When I take the hash of an ordered set (ie numerical userids), the resulting distribution of their MD5 hashes is approximately uniformly distributed: ie. If I divide the hashes into n quantiles, low-numbered userids (10001)are equally likely to be found in a quantile of hashes as high-numbered userids (99999). On the other hand, if I do this with farm_fingerprint, the resulting buckets of hashes don't seem to be uniformly distributed: low-numbered buckets have more low-numbered userids. The documentation doesn't immediately mention the distribution properties of the hashes and I can't find it in the additional references.
I realize that a better way to uniformly distribute userids is by assigning a random number to each userid, as mentioned here; my questions is specifically regarding the distribution properties of the FARM_FINGERPRINT hash mentioned.
Below is an example query illustrating the relative skew in the quantiles:
SELECT
avg(n_low) as avg_n_low,
avg(n_med) as avg_n_med,
avg(n_high) as avg_n_high
FROM (
SELECT bucket_id,
SUM(CASE WHEN label = 'low' THEN 1 ELSE 0 END) as n_low,
SUM(CASE WHEN label = 'med' THEN 1 ELSE 0 END) as n_med,
SUM(CASE WHEN label = 'high' THEN 1 ELSE 0 END) as n_high
FROM (
SELECT
x,
label,
ntile(1000) OVER (ORDER by h) as bucket_id
FROM (
SELECT x,
CASE
WHEN x BETWEEN 00001 and 20000 THEN 'low'
WHEN x BETWEEN 20001 and 40000 THEN 'med'
WHEN x BETWEEN 40001 and 60000 THEN 'high'
END as label,
--FARM_FINGERPRINT(CAST(x AS STRING)) h
MD5(CAST(x AS STRING)) h
FROM UNNEST((SELECT GENERATE_ARRAY(1,60000,10) xs)) AS x
)
)
GROUP BY 1
)
WHERE
bucket_id < 100
--bucket_id > 900
I bucket 2000 'low', 'med', and 'high' users into 100 buckets. One can see that using the FARM_FINGERPRINT
yields a higher variance in the bucket averages than MD5
, ie.

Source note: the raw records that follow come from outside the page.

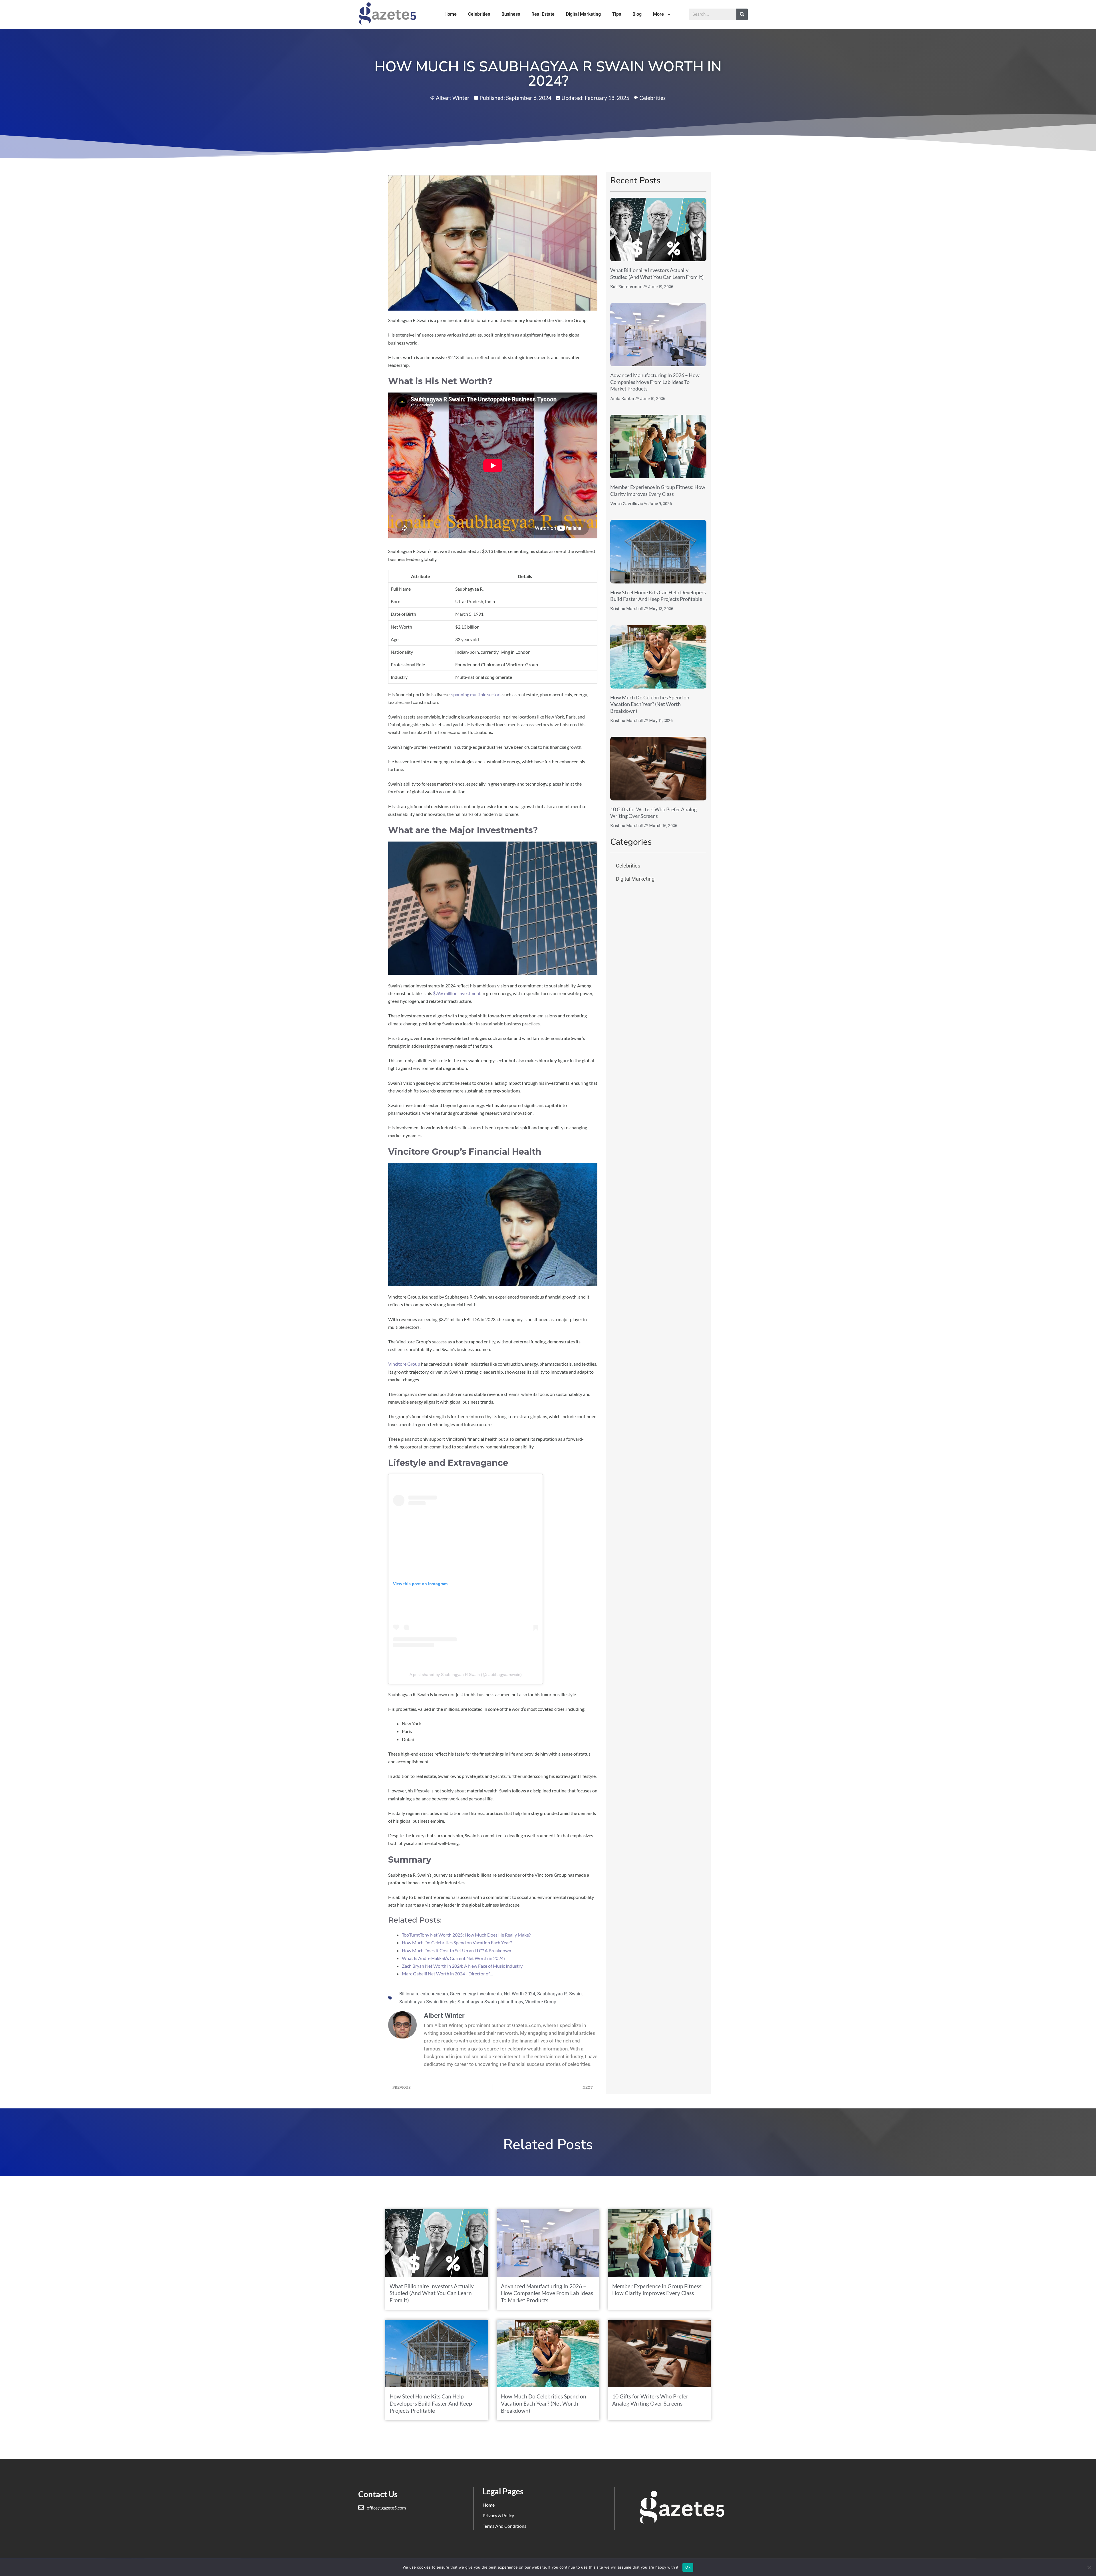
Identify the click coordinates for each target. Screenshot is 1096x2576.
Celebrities (479, 14)
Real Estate (543, 14)
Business (510, 14)
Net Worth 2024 (519, 1994)
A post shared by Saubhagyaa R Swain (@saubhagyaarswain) (466, 1674)
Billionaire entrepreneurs (423, 1994)
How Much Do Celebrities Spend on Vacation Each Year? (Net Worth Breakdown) (649, 704)
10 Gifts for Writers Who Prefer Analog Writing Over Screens (653, 812)
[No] (1089, 2567)
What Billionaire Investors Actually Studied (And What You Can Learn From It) (657, 273)
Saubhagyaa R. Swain (559, 1994)
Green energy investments (476, 1994)
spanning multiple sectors (476, 694)
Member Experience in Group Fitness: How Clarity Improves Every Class (657, 490)
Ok (687, 2567)
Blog (637, 14)
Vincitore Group (404, 1364)
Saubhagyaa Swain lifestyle (427, 2002)
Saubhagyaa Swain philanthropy (490, 2002)
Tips (616, 14)
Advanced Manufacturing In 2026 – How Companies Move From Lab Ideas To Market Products (655, 382)
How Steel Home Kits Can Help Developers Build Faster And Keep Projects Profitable (658, 595)
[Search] (742, 14)
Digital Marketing (583, 14)
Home (450, 14)
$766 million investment (457, 993)
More (658, 14)
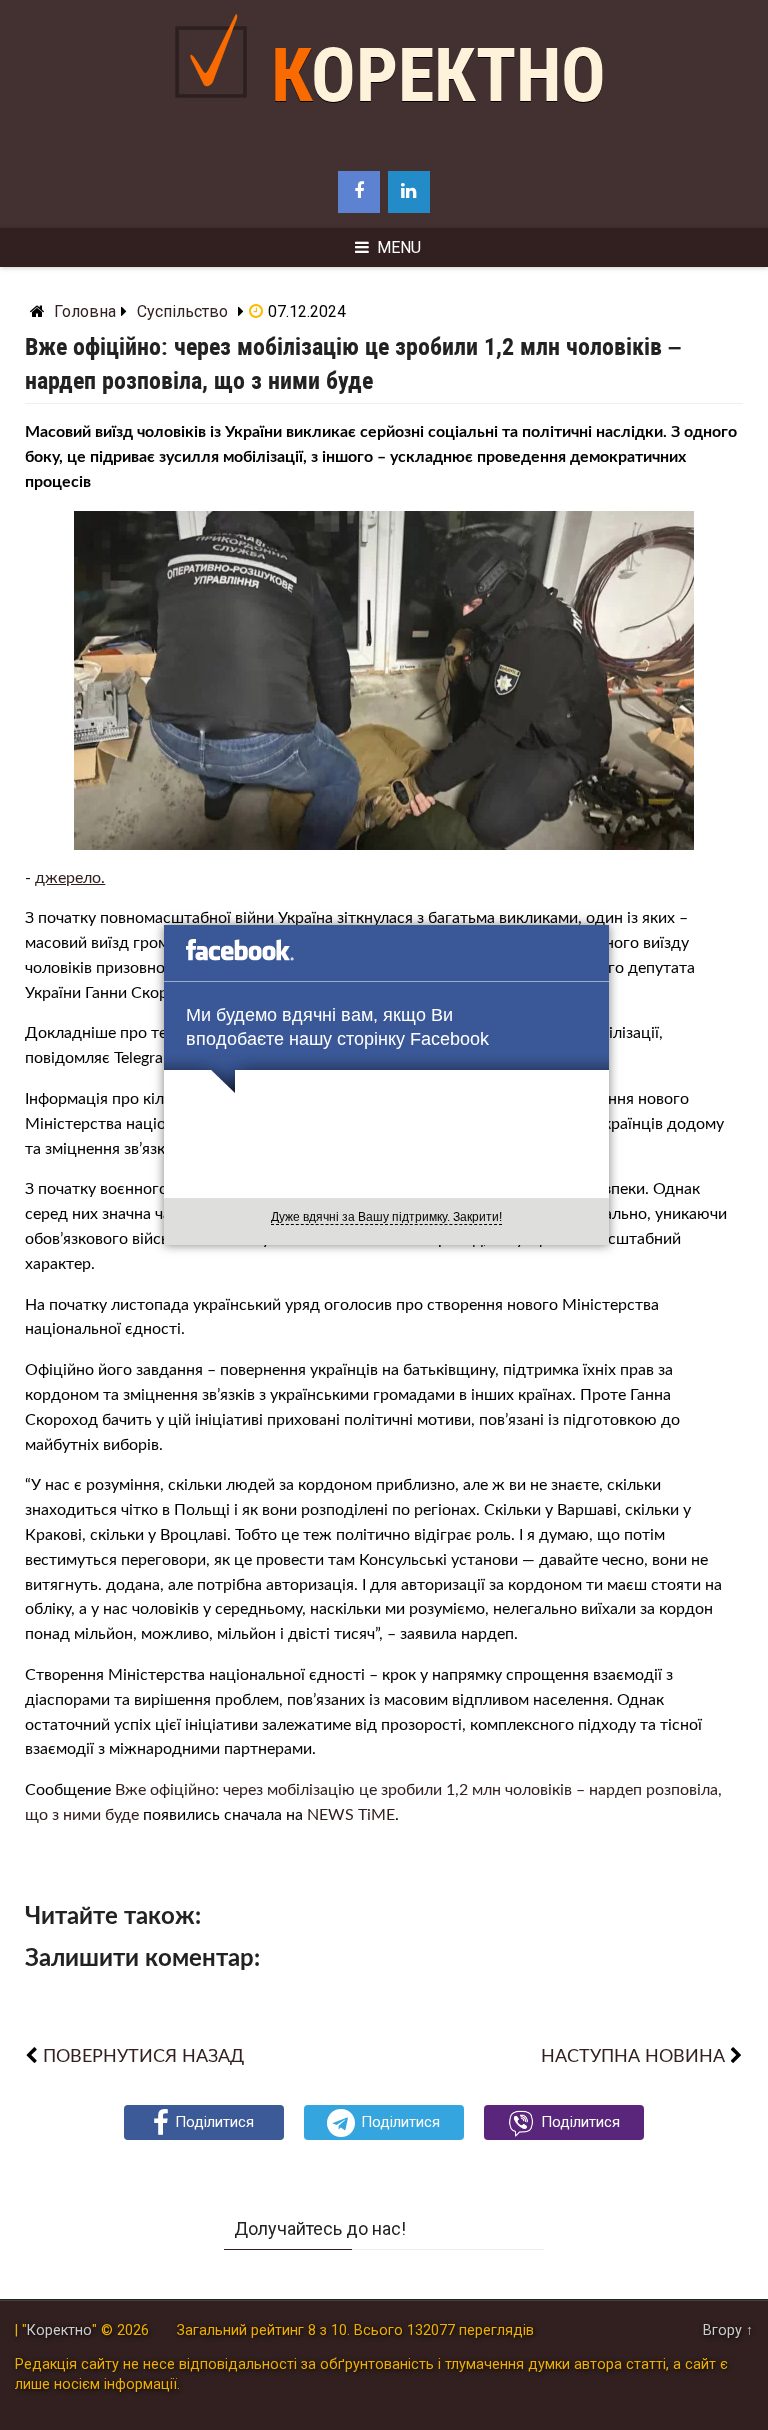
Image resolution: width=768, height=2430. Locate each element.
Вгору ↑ (728, 2330)
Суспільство (182, 311)
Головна (85, 311)
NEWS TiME (351, 1815)
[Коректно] (216, 113)
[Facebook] (359, 192)
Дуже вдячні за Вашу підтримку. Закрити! (386, 1217)
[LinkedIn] (409, 192)
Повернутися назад (143, 2056)
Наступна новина (633, 2056)
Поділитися (214, 2122)
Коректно (438, 75)
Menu (399, 247)
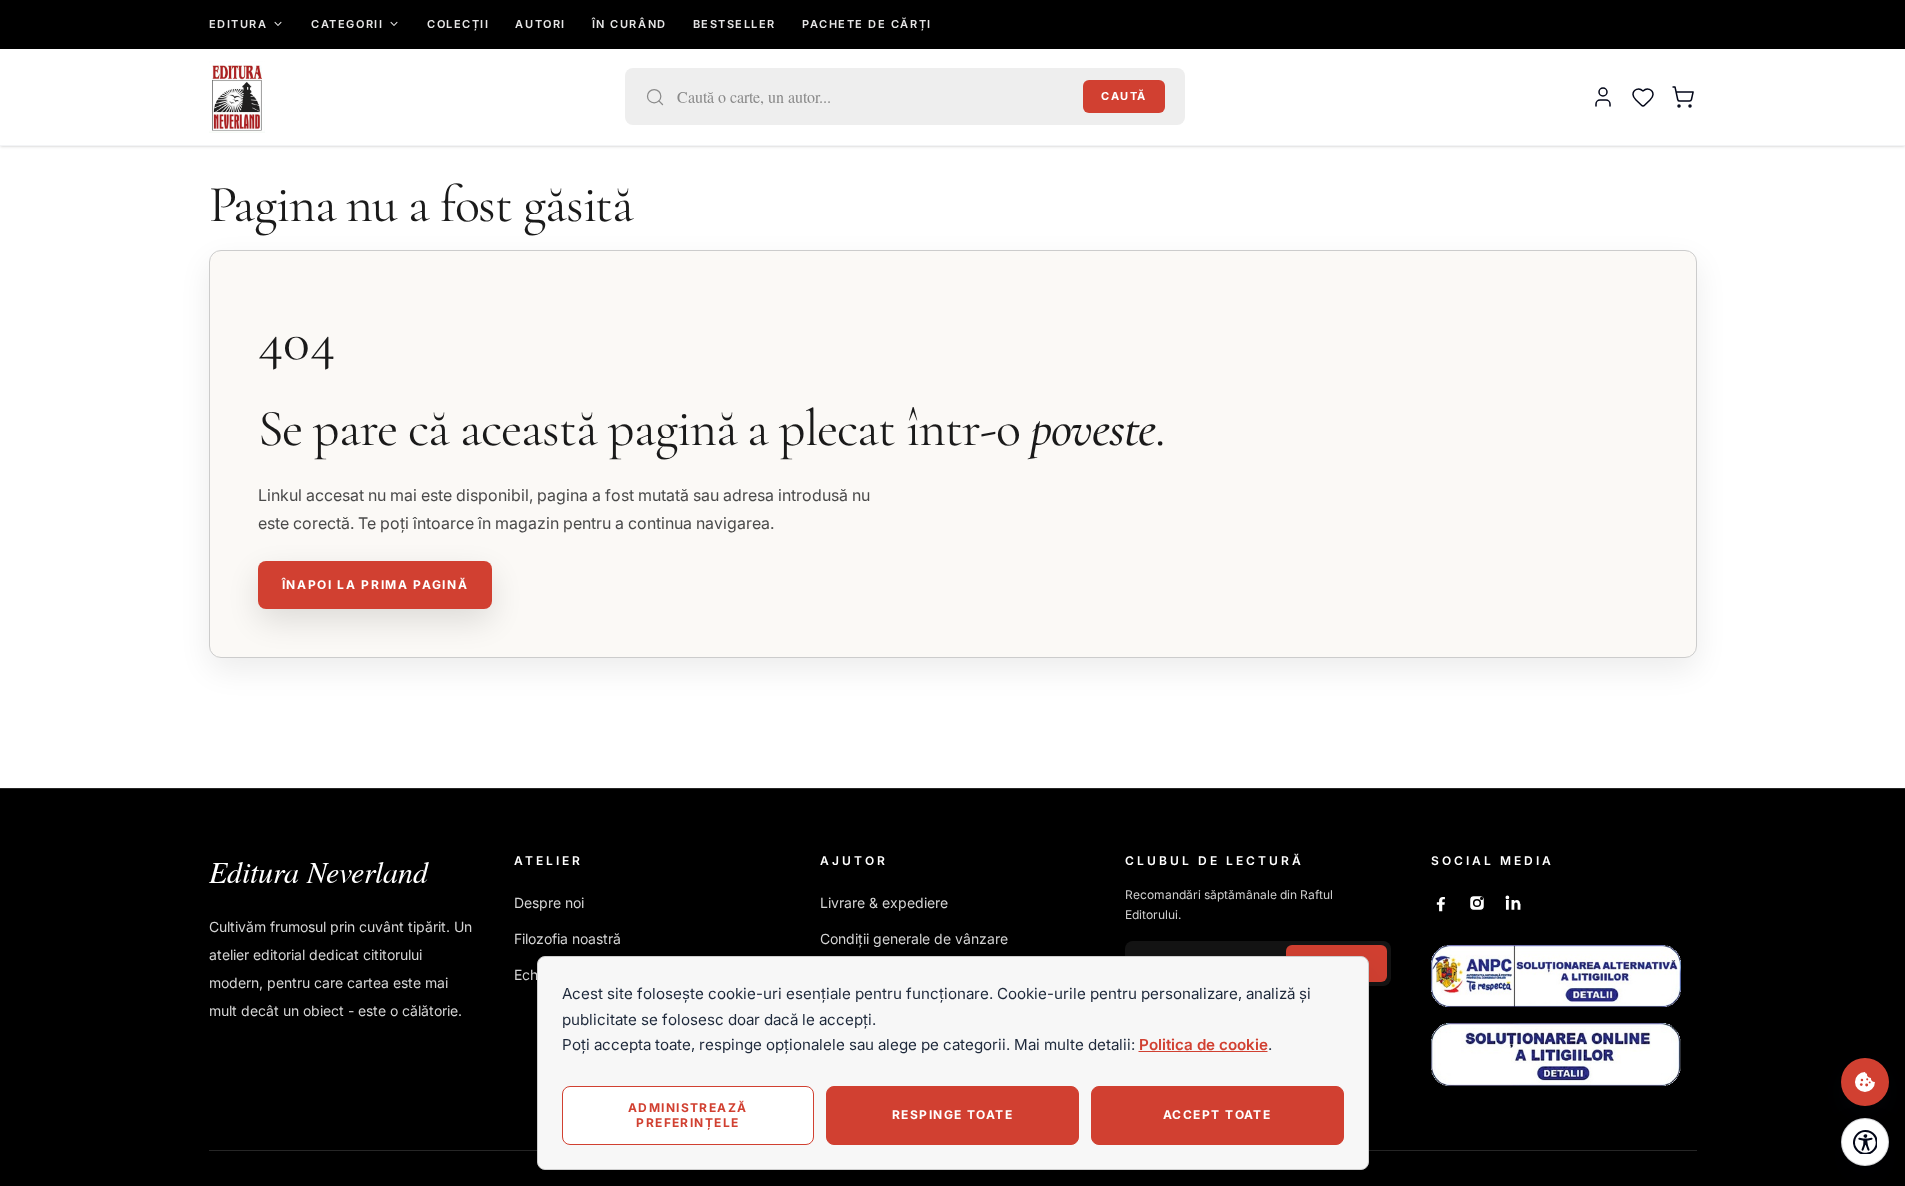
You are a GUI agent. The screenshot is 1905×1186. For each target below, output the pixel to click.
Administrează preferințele (688, 1114)
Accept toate (1217, 1114)
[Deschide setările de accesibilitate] (1865, 1142)
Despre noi (549, 902)
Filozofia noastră (567, 938)
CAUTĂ (1124, 96)
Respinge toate (952, 1114)
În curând (629, 24)
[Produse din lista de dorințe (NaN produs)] (1643, 97)
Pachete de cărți (867, 24)
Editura (238, 24)
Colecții (458, 24)
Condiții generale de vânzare (914, 938)
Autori (540, 24)
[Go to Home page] (237, 97)
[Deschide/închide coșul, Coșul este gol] (1683, 97)
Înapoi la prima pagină (375, 584)
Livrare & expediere (884, 902)
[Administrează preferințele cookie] (1865, 1082)
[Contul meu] (1603, 97)
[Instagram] (1477, 903)
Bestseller (734, 24)
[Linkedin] (1513, 903)
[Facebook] (1441, 903)
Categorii (347, 24)
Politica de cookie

FARM_FINGERPRINT
seems to have a higher avg_n_low for buckets < 100 than MD5 and higher avg_n_high for buckets > 900. ie. assignment to buckets via the hash is not as uniformly distributed as MD5
.
I realize this is somewhat subjective at this point, please let me know if I'm missing something or can provide more details.